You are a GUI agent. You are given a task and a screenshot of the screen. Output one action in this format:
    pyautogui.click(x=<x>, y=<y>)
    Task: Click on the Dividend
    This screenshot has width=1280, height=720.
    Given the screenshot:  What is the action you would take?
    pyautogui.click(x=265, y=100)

-- -- --

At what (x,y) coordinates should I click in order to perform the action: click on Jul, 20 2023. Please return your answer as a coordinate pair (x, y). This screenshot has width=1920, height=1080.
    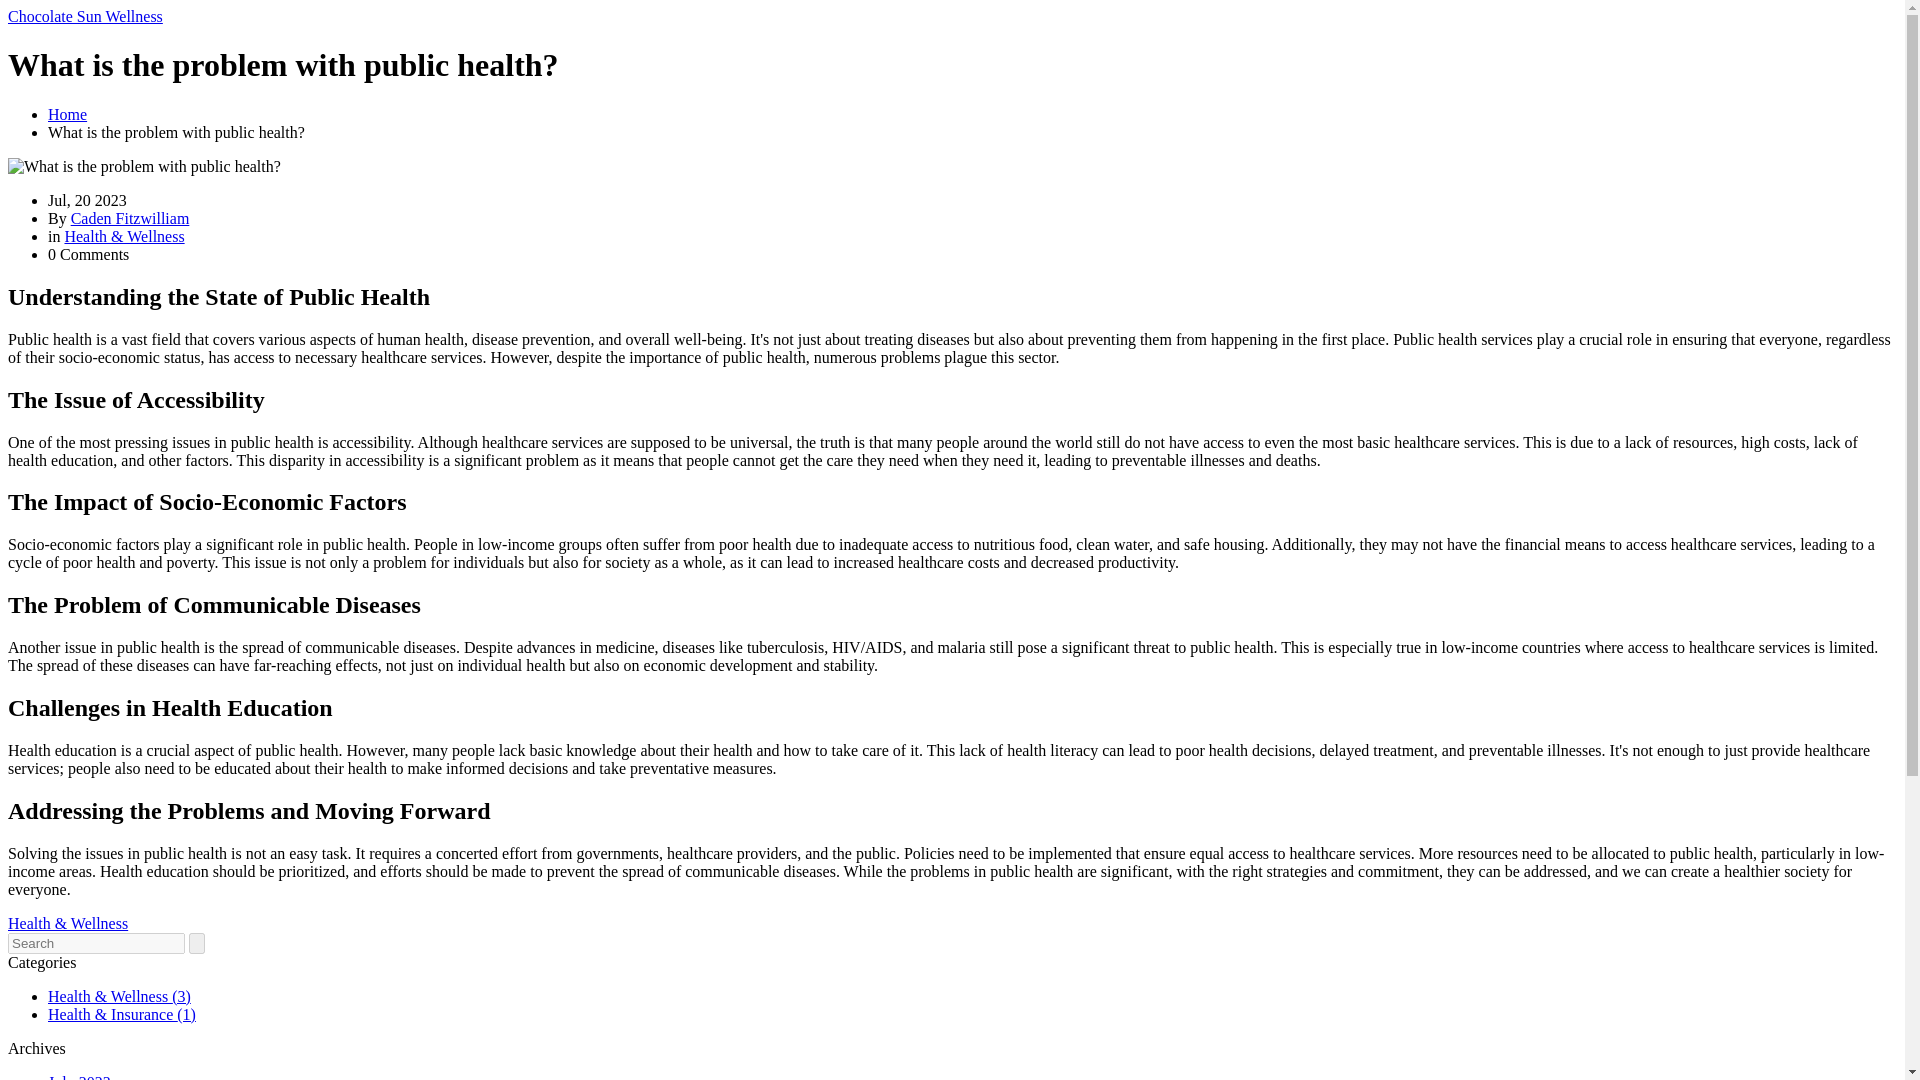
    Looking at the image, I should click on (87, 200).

-- -- --

→ Exercise details: Turn everything from the line containing "At what (x,y)" down to the line containing "Looking at the", both included, into a numbered list with blank lines skipped. Leave the pictures out.

→ Answer to the exercise:
1. At what (x,y) coordinates should I click in order to perform the action: click on Jul, 20 2023. Please return your answer as a coordinate pair (x, y). This screenshot has width=1920, height=1080.
2.     Looking at the image, I should click on (87, 200).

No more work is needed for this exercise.